Die Gehirntätigkeit Deiner Mutter ist nun mal jetzt eingeschränkt aufgrund ihrer Alterserkrankung. 

Du würdest es auch nicht persönlich nehmen, wenn sie ihre Beine nicht mehr nutzen kann. Warum nimmst Du dann ihre aufgrund ihrer Erkrankung falsche Wahrnehmung persönlich?

Bitte denke darüber ernsthaft nach. 

Du magst den Eindruck haben, dass Deine Mutter Dich nicht mehr wahrnimmt. Bewusst ist sie wahrscheinlich dazu auch nicht mehr fähig. Aber unterbewusst nimmt sie nach meiner praktischen Erfahrung durchaus noch Deine Besuche wahr. 

Bitte versuche in solchen Situationen nicht, ihr zu widersprechen.
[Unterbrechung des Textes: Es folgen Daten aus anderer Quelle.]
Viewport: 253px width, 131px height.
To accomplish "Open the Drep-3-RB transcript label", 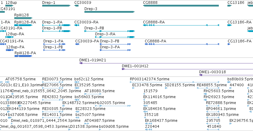I will pyautogui.click(x=94, y=28).

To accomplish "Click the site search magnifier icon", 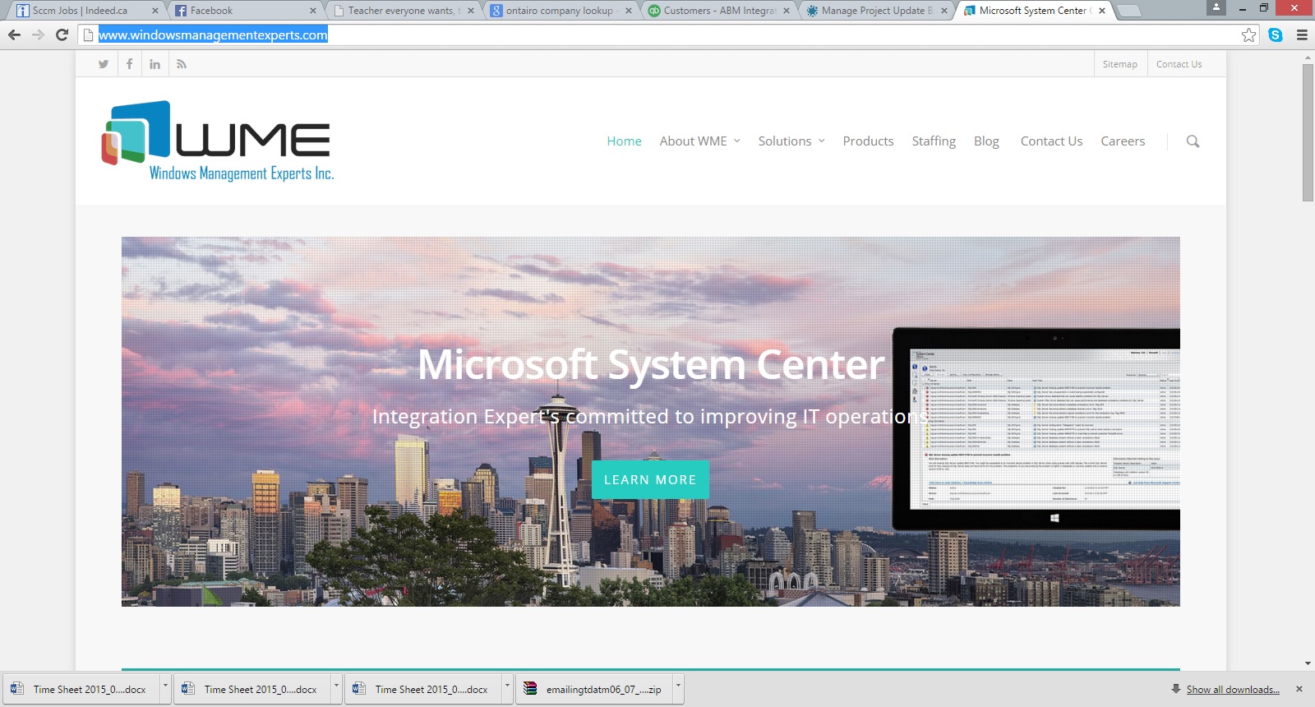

Denn der Widerspruch verwirrt sie bloß noch mehr. 

An vielen Orten gibt es mittlerweile Selbsthilfen und auch fachliche Begleitung von Angehörigen an solchen Erkrankungen Leidenden. Erkundige Dich bitte vor Ort danach und nutze diese Chance. 

Die meisten von solchen Erkrankungen Betroffenen verändern sich zu ihrem auch gesundheitlichen Nachteil, wenn die nächsten Angehörigen fern bleiben.